TEXT SEGMENT ▸

■ ■ ■ ■ ■

Who gets the children?

Hi, I’m Vanessa Mathews from Mathews Family Law & Mediation Specialists. Today’s topic is children and parental responsibility. I’m going to provide you with some of the basic information you should have before you begin discussing child custody with your spouse or partner.

I also suggest you read the information provided on our website at mathewsfamilylaw.com.au and I highly recommend that you speak with a lawyer before signing anything or filing any court documents.

Often I find that people forget the most important part of their parenting dispute, which is of course, their children. Unless one parent is a physical or emotional danger to the children, most children are better off in the long run maintaining a close and meaningful relationship with both parents. The less fighting between you, the better it is for your children.

Before you begin discussing the children with your partner or spouse, there are a few important terms to remember. First, there’s equal shared parental responsibility. Australian law changed a few years ago and today, parents are generally given equal shared parental responsibility for their children. This doesn’t necessarily mean that the children live in both homes equally, but rather that both parents have the same rights in making major decisions for the children.

The other important term is custody which means who the children live with. There is primary custody where the children live more with one parent than the other, then there’s shared care, where the parents have more shared time with the children. You and your partner can also come up with your own parenting agreement, which is an arrangement for taking care of your children.

■ ■ ■ ■ ■

SUPPLIED MATERIAL ▸
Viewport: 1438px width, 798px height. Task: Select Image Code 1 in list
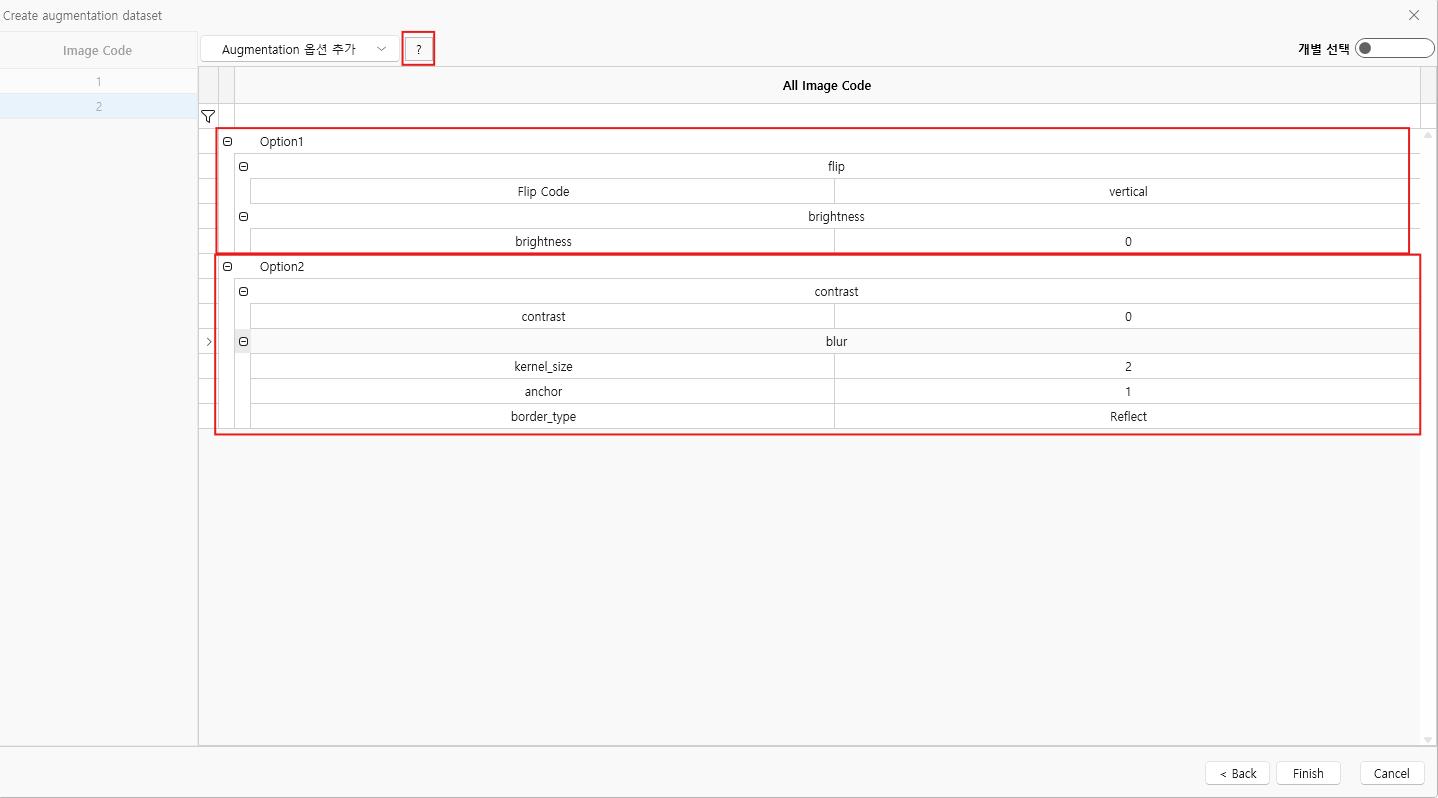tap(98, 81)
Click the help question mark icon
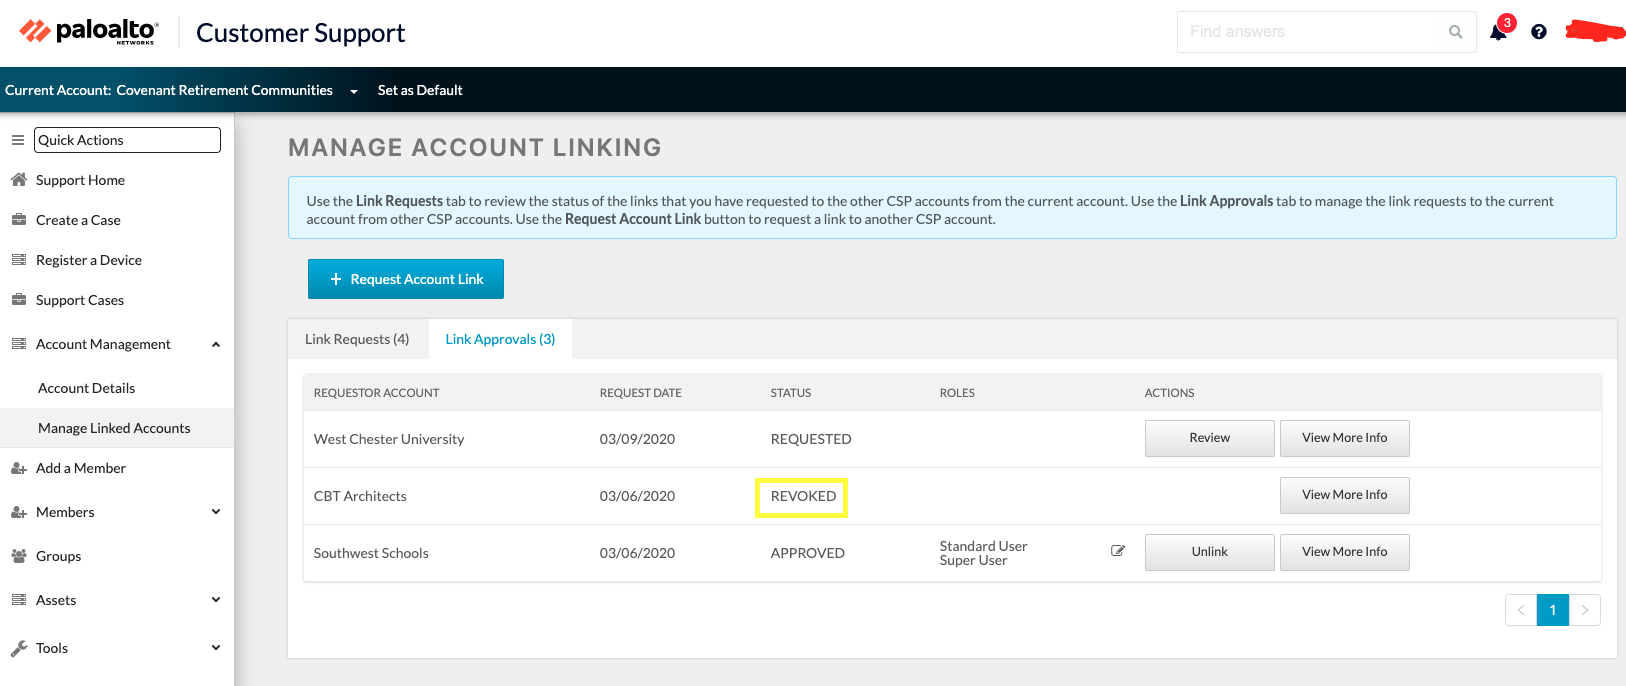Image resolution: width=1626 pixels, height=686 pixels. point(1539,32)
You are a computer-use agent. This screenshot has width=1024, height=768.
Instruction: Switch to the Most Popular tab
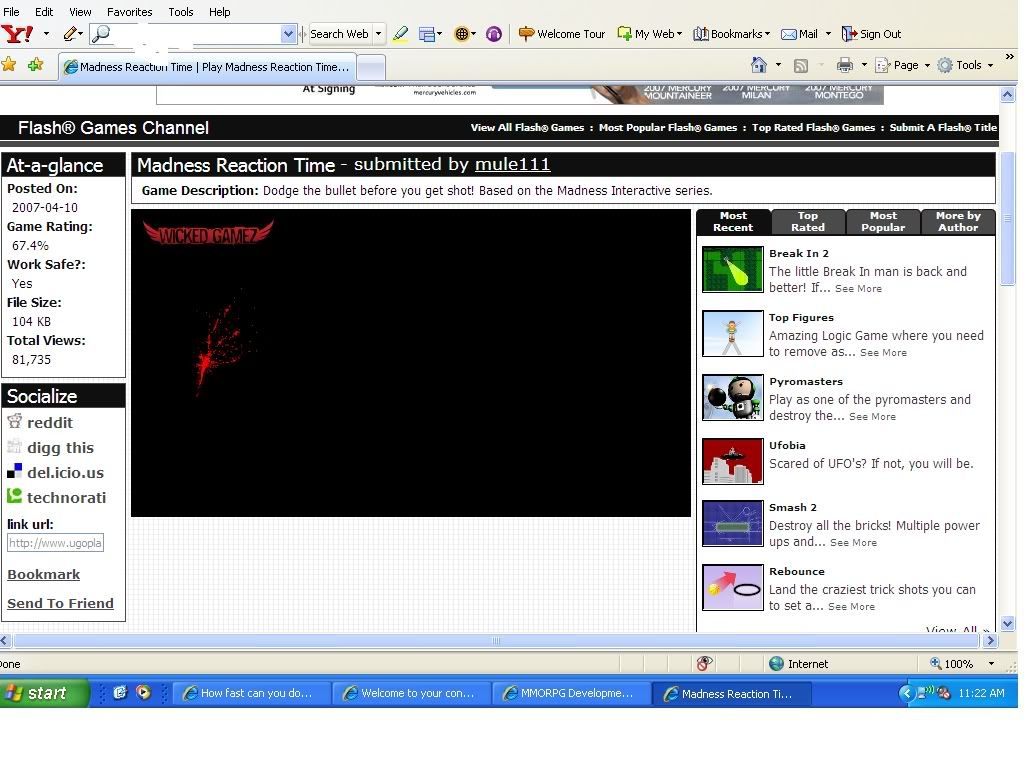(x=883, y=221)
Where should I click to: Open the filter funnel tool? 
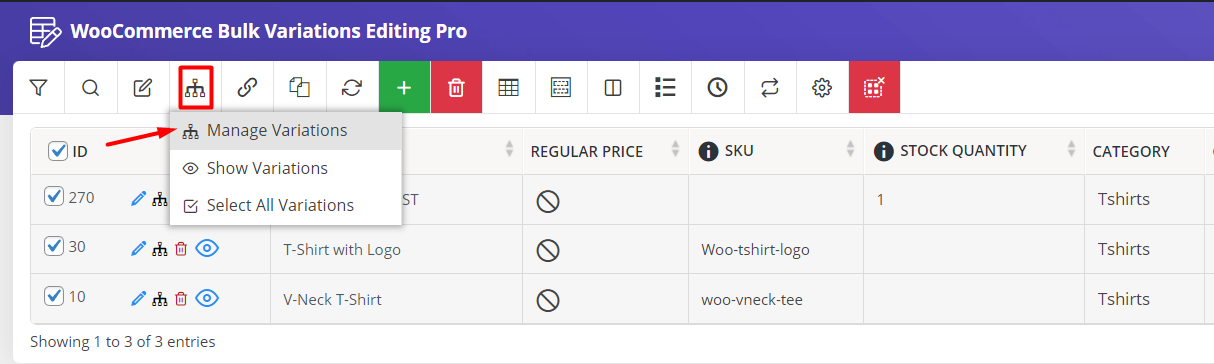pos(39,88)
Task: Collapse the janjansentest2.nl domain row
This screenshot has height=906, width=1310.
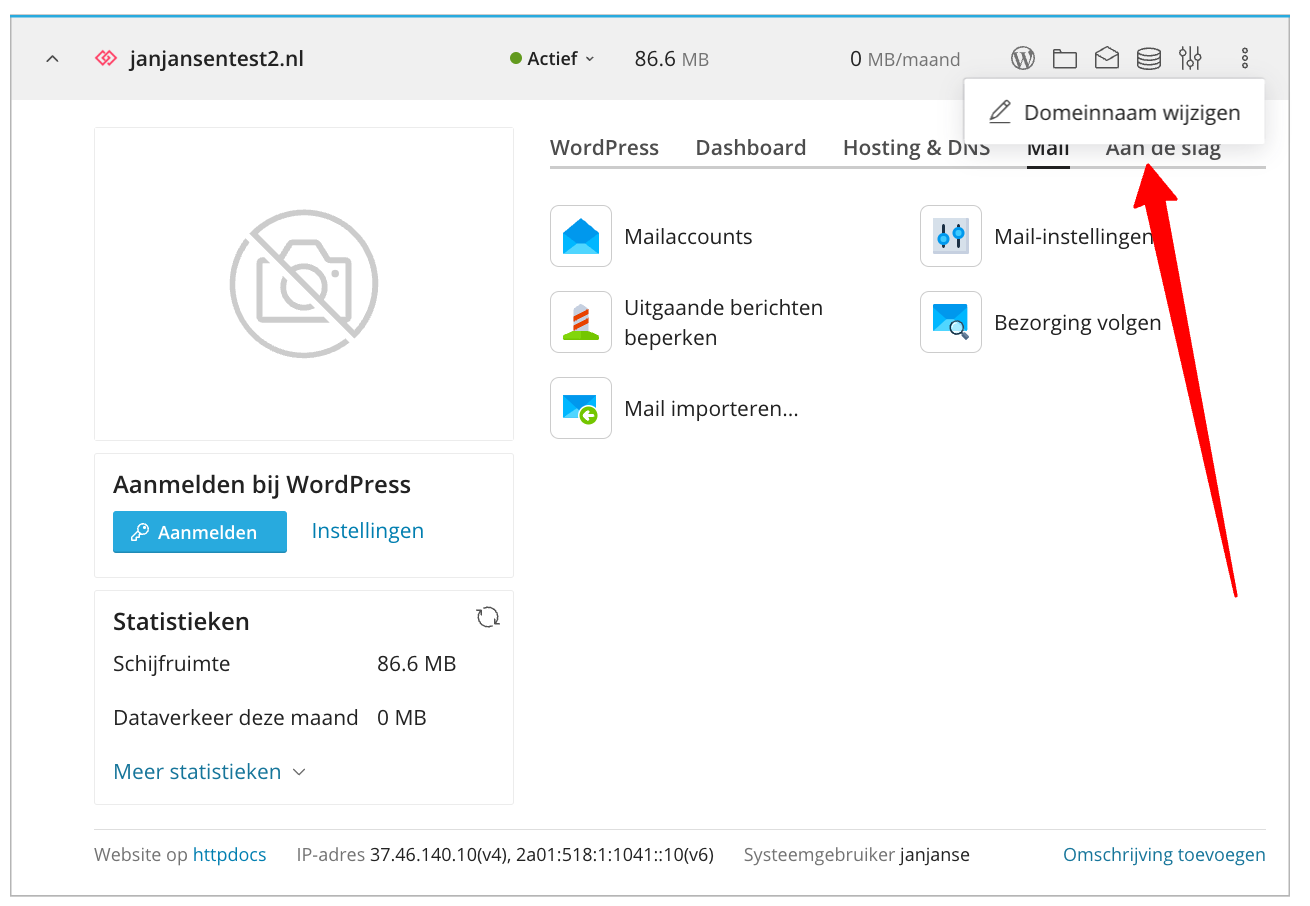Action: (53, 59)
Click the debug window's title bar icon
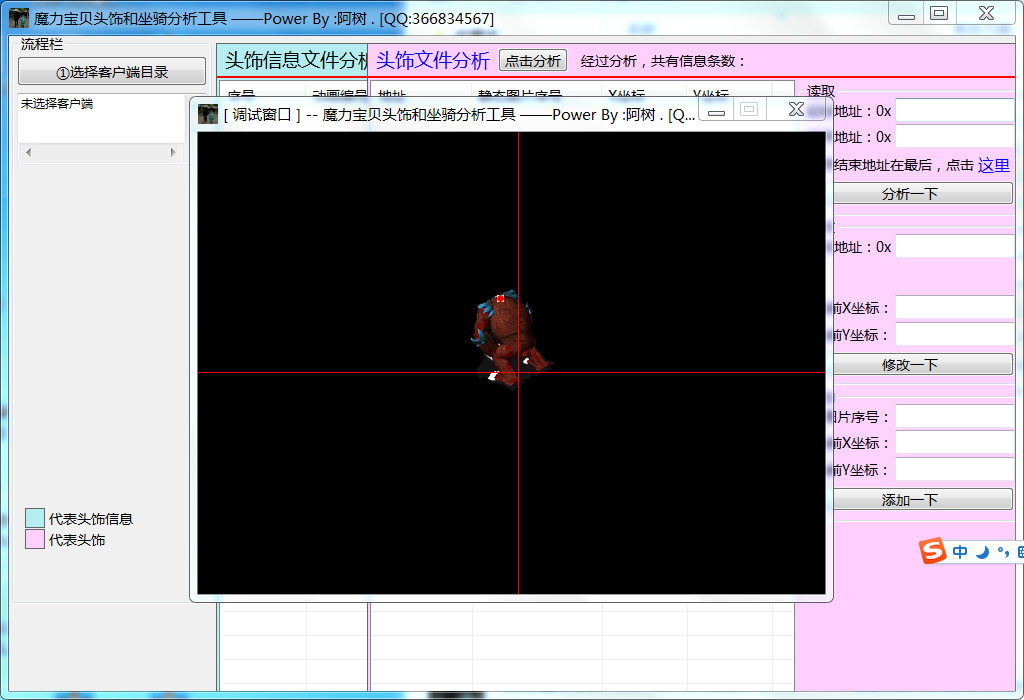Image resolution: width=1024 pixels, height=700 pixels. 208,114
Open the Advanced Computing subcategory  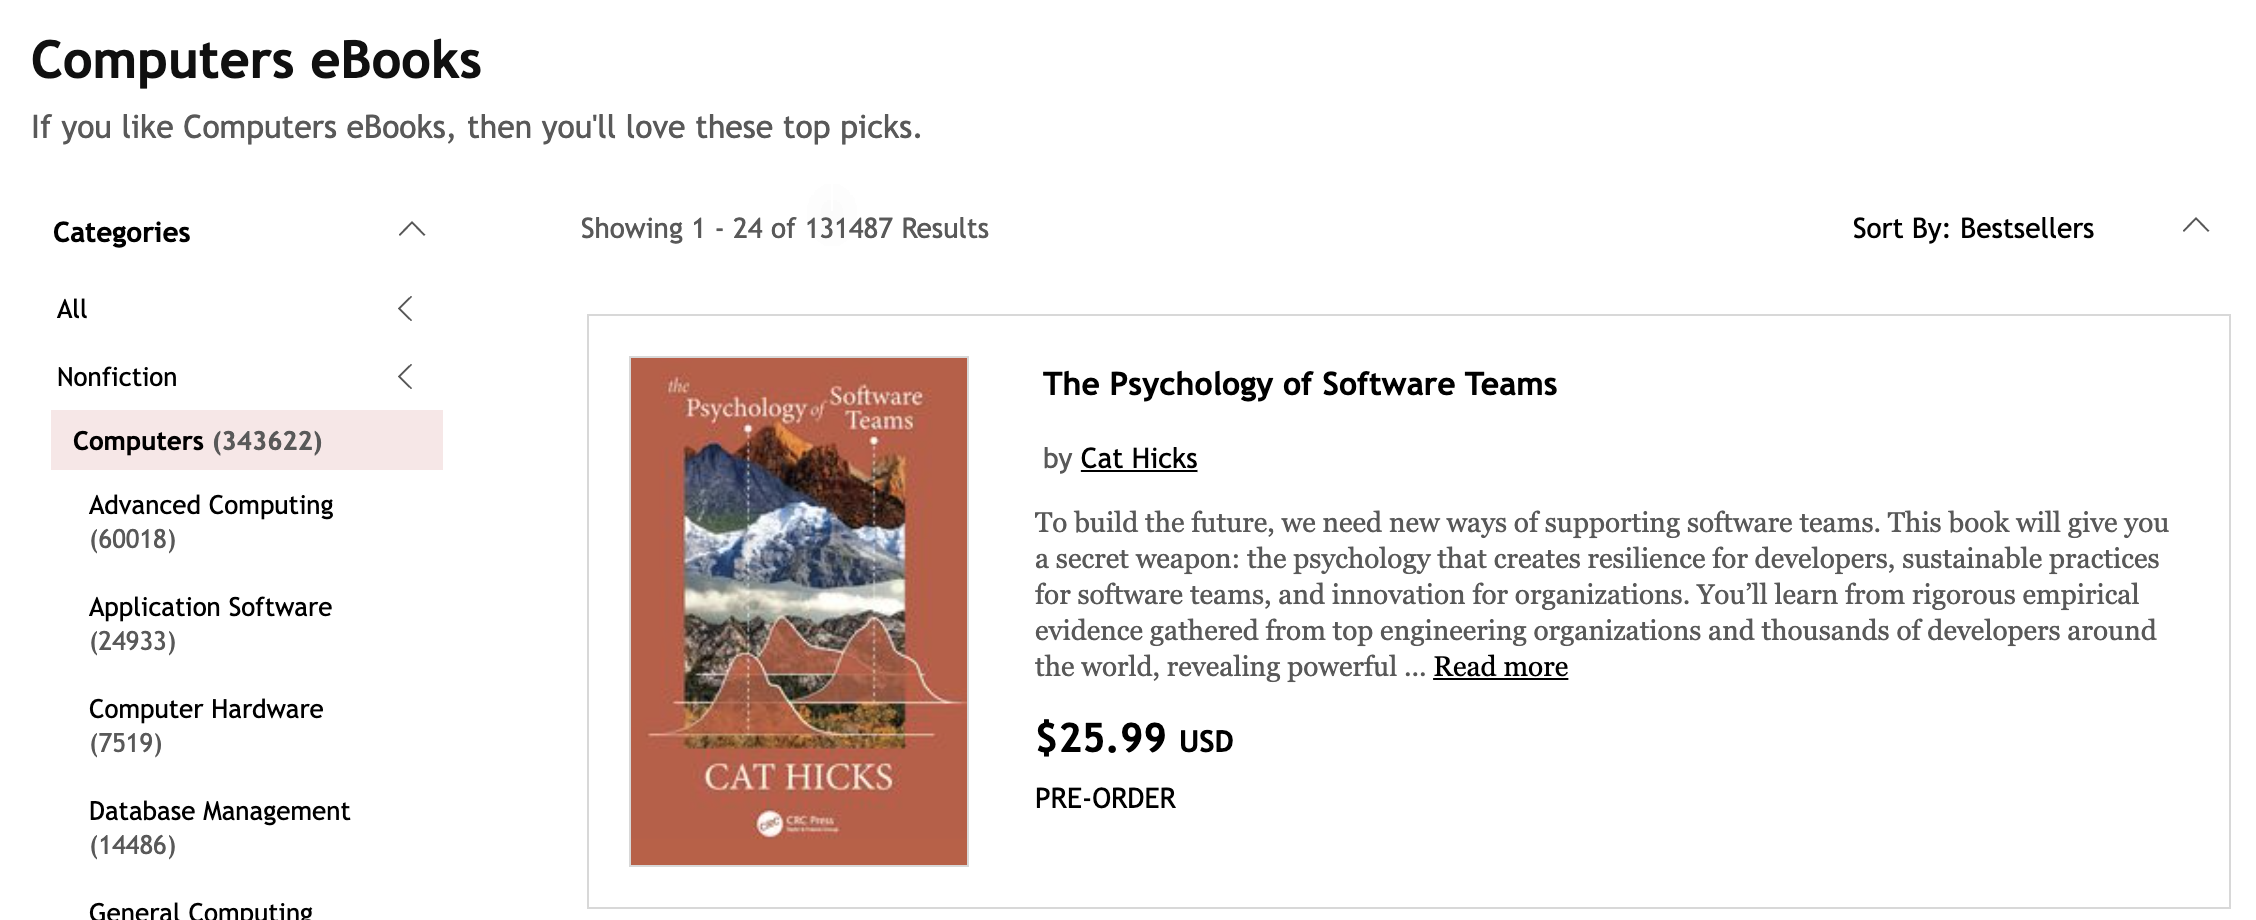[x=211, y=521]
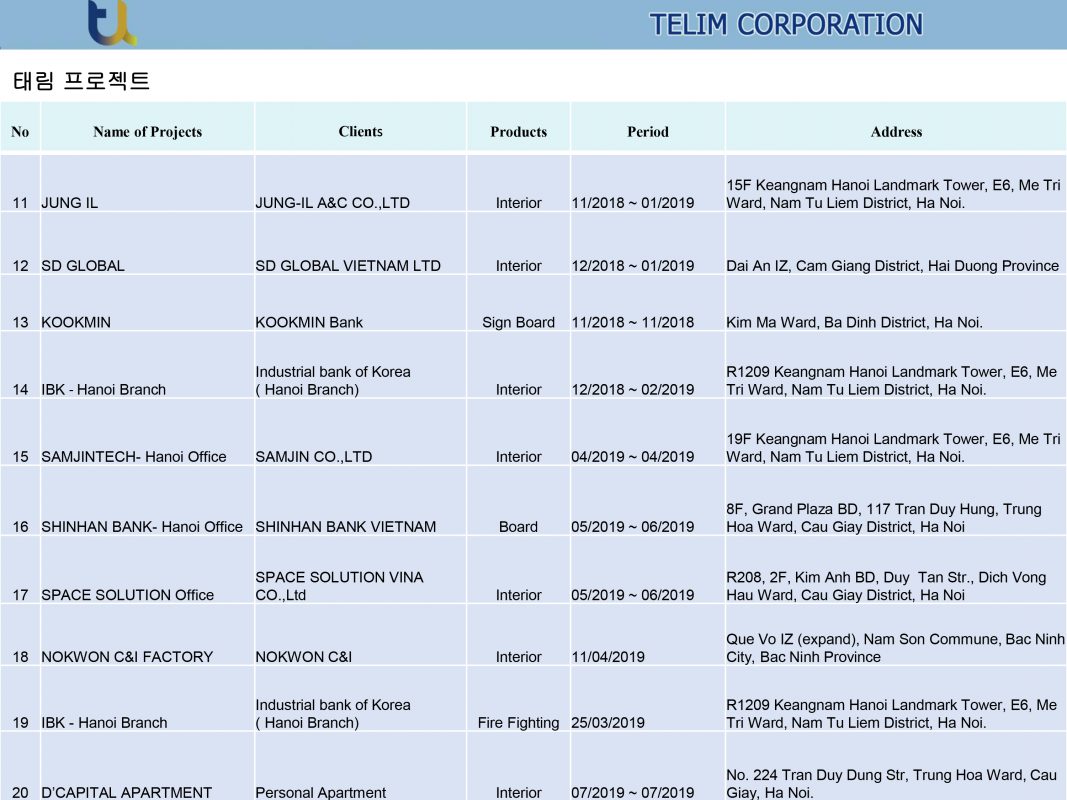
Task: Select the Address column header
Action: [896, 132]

■ ■ ■ ■ ■

YOUR GOAL ▸ Please write the next part of the child custody text, starting right after its final sentence. The lines are separate material, unrelated to the child custody text.

RESPONSE AREA ▸
A good parenting agreement should be as detailed as possible. It should include where the children will be on each days of the week and during the school holidays, how major decisions for the children will be made, such as the religion they have to be raised in and the schools they will attend. The agreement should also look towards the future. For example, by anticipating the changes from primarily to secondary school, extra- curricular activities and healthy expenses such as orthodontics.

A good parenting agreement will also have a way for resolving disputes. So, when there is a disagreement, there is a clear way to solve the problem. For example, some couples require that they first sit down and talk to each other to come to a compromise. Others might decide that it’s best to turn to a mediator or family dispute resolution practitioner.

You can submit this agreement to the court for approval, which makes it binding on both sides this is called a consent parenting order or you can opt for a parenting plan, which is not binding on either of you. If you can not agree between yourselves, you can bring the dispute to the court and a judge will decide for you.

We believe it’s always better for parents, and not the judge, to decide about children as it is you who knows what’s best for them. The co-parenting calendar on the Mathews Family Law & Mediation Specialists website will help you and your spouse or partner to plan your children’s living arrangements. I’m Vanessa Mathews at Mathews Family Law & Mediation Specialists.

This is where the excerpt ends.